§ Task item: From the first record to the last, write out each one exactly.
Start of Block
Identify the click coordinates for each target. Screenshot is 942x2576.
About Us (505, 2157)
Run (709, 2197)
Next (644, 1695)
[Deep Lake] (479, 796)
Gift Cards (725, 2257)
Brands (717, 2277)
End of Block
§ Output below:
Identify the click coordinates for each target. Screenshot is 942x2576.
About Us (505, 2157)
Run (709, 2197)
Next (644, 1695)
[Deep Lake] (479, 796)
Gift Cards (725, 2257)
Brands (717, 2277)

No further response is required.